I've been in an awful mindset these past couple of weeks since I was diagnosed with PCOS. I haven’t talked about it yet because it’s hard for me to even think about. But the fatigue and the pain are getting worse again, even with the supplements I’m taking so far, and I wanted to share it with you so you know what’s going on. My doctor referred me to another doctor, but the earliest they could get me in was January. Until then, I have to deal with the symptoms on my own. I honestly thought once I knew what was wrong I’d get better, but learning that chronic illness is actually chronic is a really hard pill to swallow.

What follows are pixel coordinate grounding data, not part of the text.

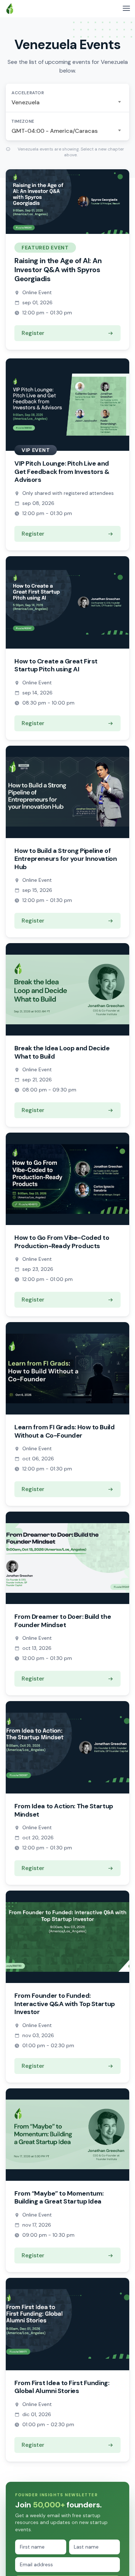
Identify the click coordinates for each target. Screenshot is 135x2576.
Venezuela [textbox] (26, 102)
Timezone (23, 121)
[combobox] (67, 102)
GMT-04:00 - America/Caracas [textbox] (55, 131)
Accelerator (28, 93)
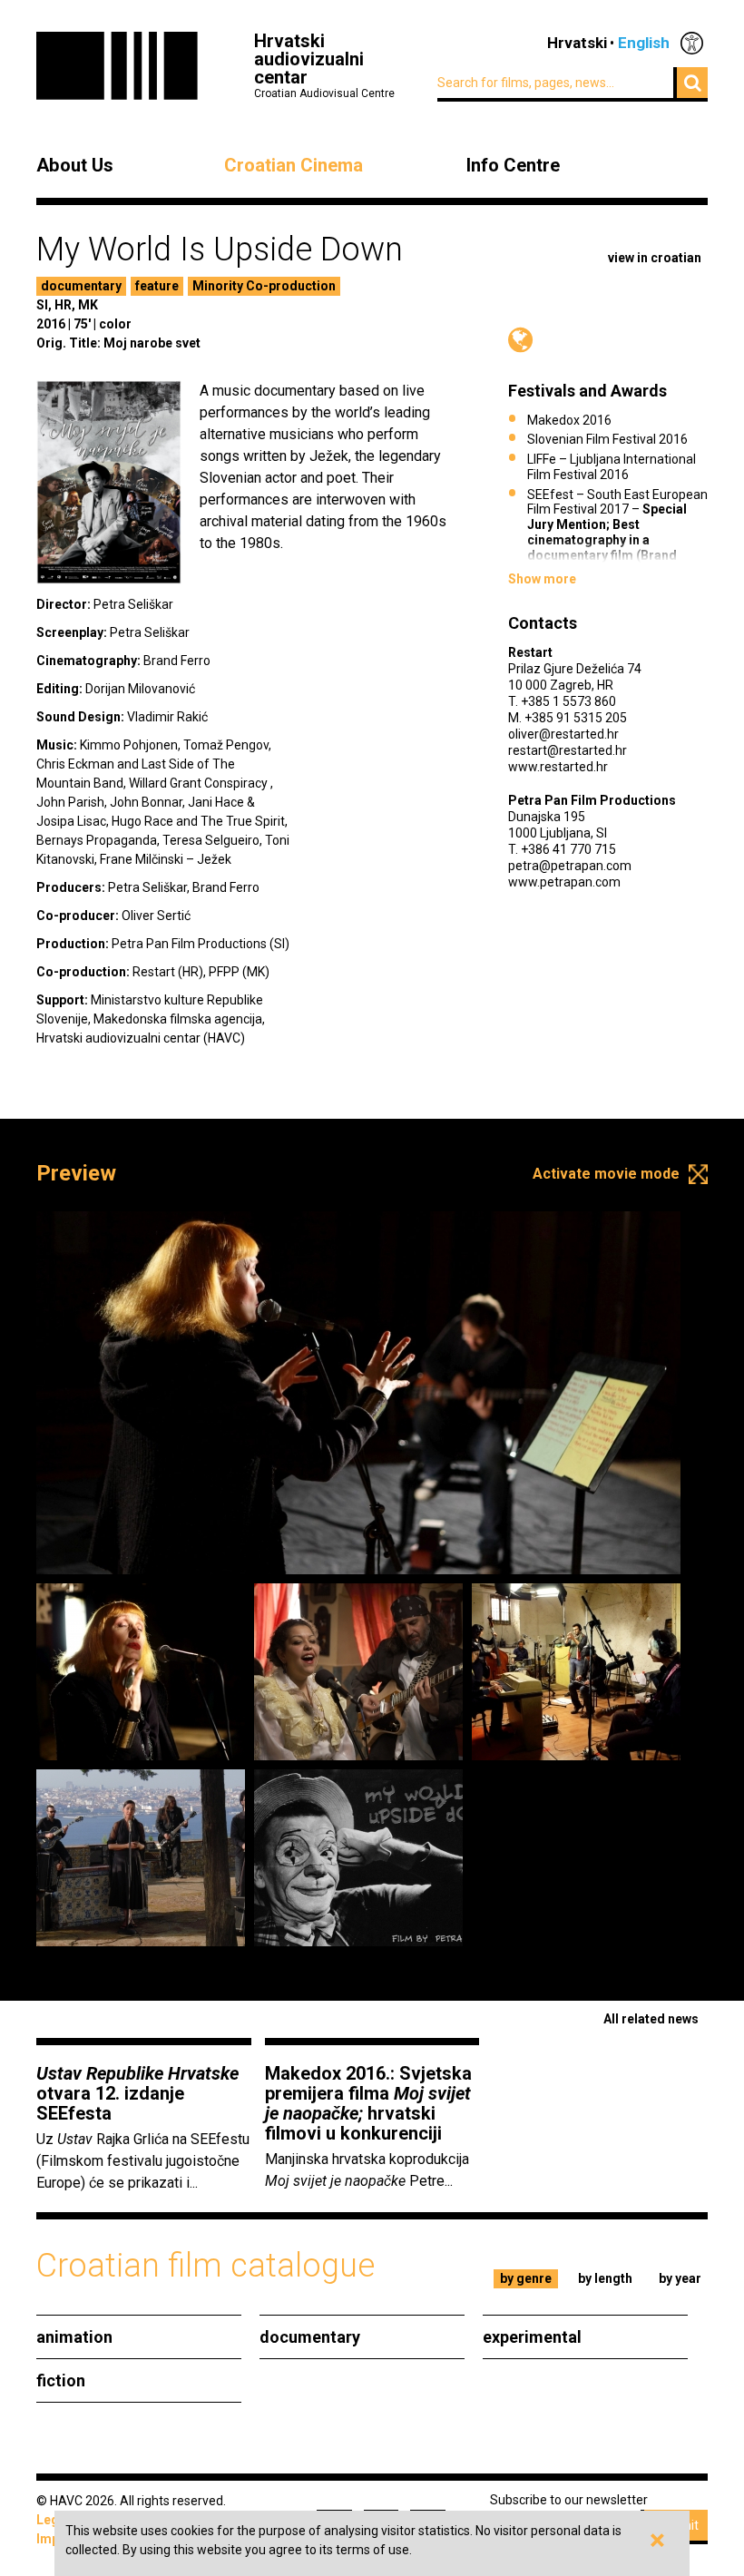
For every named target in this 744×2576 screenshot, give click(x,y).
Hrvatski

It’s manageable once you figure shit out, but getting a doctor’s appointment these days and being taken seriously when you can’t stomach birth control is like the Hunger Games. You have to be really fucking insistent when you want to get things done.

I’m still slowly working my way out of my writer’s block, and I'm proud of myself for getting there. I'm trying not to set expectations for myself and just take it one day at a time, which is working so far. I think I’m writing more consciously now, too. As someone who needs to create because she has too many thoughts it can get frustrating to burn out so quickly, but at least I’m starting to have fun with writing again (thanks to the DDBA trailer I’m still not over and it’s been idk how long you guys feel me).

On a slightly better note though, and the reason I’m writing this is that I’ve been spending the past two weeks since my last post preparing for vacation. I’m flying to Croatia on Sunday for a few days, which I very much need after the year I’ve had so far. I’m taking the time to recharge before I have another module exam at the end of September. So, I probably won’t be posting a lot the next two weeks, BUT I am writing. I just don’t have enough time to edit anything to the point I can comfortably post it. I will, however, use the time I have to catch up on some reading and do some reblogging. It’s a good use of my flight time, plus my parents will be driving back so I’ll have twelve hours to kill in the car. And who knows, maybe I can finish at least one update before I have to head to the airport. Just wanted to let you know that I’m not gone again, I just really need that vacation before I have my last exam this semester. After that, I have almost three weeks of nothing, which means I'll be able to focus on myself, my health, and my writing.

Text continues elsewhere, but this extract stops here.